[Problem to work on]: Duplicate the stretch of rows from the line containing "Screen dimensions: 1465x812" through the line containing "Open Salesforce Help", including both of those lines.

====== Input rows

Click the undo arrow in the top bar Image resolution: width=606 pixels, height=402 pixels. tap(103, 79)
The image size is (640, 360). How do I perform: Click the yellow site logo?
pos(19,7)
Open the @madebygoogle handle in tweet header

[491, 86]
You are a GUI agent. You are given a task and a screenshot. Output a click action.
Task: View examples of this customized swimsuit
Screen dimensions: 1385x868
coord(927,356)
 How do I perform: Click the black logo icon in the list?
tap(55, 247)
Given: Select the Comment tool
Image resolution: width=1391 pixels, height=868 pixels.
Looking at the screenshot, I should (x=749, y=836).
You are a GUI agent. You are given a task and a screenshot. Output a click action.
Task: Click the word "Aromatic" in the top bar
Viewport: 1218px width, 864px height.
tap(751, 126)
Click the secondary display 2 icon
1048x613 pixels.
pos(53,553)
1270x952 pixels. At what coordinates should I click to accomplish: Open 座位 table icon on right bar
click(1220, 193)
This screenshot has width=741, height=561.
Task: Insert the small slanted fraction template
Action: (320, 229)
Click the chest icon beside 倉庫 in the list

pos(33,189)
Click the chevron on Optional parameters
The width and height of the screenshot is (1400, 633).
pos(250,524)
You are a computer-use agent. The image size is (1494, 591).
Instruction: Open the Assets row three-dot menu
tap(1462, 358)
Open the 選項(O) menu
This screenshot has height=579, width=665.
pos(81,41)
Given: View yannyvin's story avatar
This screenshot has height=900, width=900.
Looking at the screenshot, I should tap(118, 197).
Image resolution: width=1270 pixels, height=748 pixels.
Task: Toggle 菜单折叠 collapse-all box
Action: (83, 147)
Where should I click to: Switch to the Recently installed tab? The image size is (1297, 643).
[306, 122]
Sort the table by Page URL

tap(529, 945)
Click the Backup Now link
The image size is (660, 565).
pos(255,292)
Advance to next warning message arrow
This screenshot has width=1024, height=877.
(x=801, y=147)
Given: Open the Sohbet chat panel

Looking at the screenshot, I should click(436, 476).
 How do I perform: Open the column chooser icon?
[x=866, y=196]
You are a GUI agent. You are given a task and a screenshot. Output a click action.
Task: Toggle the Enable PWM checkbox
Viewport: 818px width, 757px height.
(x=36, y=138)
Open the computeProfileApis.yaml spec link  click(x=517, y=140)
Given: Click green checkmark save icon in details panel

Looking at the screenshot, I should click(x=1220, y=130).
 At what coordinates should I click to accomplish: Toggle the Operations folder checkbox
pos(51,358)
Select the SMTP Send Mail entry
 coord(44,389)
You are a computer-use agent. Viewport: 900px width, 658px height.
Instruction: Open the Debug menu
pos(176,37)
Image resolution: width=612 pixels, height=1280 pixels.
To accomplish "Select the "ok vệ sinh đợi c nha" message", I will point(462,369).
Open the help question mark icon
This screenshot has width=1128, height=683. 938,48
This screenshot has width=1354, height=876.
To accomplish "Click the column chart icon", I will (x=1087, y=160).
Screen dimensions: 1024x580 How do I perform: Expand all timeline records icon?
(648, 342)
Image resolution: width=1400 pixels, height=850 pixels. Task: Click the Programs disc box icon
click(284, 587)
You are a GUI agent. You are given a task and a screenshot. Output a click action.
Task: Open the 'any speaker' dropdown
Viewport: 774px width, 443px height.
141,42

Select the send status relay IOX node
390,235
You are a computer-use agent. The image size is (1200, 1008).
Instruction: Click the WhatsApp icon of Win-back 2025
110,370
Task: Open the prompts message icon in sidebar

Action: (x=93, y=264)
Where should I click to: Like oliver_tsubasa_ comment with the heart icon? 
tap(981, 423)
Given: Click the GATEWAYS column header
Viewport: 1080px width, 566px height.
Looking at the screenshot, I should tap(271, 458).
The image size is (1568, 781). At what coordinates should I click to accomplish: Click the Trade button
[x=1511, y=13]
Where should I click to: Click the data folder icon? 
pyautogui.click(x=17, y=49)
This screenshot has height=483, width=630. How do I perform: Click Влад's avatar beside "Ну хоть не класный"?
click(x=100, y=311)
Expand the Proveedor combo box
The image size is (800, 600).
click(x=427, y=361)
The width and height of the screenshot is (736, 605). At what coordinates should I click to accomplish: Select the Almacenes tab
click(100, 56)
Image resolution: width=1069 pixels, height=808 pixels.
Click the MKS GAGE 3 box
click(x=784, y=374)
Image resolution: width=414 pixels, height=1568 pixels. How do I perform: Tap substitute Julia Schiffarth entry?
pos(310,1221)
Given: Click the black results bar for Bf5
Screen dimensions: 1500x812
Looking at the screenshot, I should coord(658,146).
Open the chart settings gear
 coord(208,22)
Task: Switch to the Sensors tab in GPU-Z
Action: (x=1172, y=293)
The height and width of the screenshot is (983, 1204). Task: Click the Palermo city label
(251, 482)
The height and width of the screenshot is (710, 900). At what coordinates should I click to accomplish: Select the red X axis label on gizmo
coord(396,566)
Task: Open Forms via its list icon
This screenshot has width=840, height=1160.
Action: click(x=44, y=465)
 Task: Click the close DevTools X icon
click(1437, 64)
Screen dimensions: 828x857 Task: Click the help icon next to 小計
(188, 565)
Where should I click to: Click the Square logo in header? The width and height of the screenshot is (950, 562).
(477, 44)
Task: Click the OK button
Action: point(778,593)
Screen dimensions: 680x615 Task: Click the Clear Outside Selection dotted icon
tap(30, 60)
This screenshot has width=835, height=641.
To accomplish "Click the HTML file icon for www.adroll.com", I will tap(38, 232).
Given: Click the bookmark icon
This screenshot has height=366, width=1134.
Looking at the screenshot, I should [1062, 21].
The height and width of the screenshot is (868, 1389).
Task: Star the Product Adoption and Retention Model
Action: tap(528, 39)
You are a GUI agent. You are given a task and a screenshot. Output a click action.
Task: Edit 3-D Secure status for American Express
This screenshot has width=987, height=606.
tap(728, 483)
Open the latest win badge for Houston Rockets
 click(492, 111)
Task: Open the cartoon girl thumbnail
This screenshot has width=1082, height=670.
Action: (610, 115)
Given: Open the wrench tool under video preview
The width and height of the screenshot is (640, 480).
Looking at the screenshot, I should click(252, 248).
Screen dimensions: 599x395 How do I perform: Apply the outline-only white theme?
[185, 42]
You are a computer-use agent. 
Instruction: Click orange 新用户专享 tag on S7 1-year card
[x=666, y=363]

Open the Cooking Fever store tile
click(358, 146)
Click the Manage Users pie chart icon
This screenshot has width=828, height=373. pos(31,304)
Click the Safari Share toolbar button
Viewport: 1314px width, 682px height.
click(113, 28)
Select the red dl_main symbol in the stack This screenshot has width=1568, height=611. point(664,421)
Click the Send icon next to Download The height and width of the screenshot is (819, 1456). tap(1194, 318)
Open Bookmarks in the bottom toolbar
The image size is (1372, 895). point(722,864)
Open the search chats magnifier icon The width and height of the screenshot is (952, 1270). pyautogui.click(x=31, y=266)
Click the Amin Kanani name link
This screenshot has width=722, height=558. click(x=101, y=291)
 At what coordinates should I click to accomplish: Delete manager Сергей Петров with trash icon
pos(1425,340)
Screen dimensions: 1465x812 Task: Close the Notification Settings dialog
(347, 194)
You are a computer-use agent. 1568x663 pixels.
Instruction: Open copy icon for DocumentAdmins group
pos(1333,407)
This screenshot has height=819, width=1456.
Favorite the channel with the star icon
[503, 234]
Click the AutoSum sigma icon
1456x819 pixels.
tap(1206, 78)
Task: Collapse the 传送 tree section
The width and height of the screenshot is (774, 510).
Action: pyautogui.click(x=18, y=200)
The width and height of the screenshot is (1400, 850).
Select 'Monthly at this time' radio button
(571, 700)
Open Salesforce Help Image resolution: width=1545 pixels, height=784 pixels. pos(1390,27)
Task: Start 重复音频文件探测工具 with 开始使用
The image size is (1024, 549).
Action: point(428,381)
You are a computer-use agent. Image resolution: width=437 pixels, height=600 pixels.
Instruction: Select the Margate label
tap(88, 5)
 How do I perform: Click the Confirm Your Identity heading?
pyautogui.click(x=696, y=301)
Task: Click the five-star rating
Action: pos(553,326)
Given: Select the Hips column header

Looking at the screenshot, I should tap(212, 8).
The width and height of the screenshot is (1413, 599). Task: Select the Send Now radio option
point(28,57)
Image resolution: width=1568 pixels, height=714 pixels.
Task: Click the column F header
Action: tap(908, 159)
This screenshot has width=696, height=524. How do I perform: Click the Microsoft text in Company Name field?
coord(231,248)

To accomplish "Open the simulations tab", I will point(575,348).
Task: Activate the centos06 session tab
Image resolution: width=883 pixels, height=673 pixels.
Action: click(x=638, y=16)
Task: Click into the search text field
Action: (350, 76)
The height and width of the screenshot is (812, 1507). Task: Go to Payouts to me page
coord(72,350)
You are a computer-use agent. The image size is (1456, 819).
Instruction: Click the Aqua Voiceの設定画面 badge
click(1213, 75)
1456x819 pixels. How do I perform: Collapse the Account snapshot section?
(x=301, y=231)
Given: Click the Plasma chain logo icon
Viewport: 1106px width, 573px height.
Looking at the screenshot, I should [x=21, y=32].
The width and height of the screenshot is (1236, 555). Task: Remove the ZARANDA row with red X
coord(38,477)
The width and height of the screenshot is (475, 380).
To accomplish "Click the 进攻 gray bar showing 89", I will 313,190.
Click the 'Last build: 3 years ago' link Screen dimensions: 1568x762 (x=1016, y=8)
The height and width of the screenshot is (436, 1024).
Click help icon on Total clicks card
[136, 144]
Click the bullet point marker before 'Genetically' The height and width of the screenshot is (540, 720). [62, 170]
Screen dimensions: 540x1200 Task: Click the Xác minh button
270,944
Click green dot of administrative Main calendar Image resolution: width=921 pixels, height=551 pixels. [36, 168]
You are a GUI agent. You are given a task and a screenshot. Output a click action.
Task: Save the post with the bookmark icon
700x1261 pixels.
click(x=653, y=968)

============

[Full output]:
Screen dimensions: 1465x812 Task: Close the Notification Settings dialog
(347, 194)
You are a computer-use agent. 1568x663 pixels.
Instruction: Open copy icon for DocumentAdmins group
pos(1333,407)
This screenshot has height=819, width=1456.
Favorite the channel with the star icon
[503, 234]
Click the AutoSum sigma icon
1456x819 pixels.
tap(1206, 78)
Task: Collapse the 传送 tree section
The width and height of the screenshot is (774, 510).
Action: pyautogui.click(x=18, y=200)
The width and height of the screenshot is (1400, 850).
Select 'Monthly at this time' radio button
(571, 700)
Open Salesforce Help Image resolution: width=1545 pixels, height=784 pixels. pos(1390,27)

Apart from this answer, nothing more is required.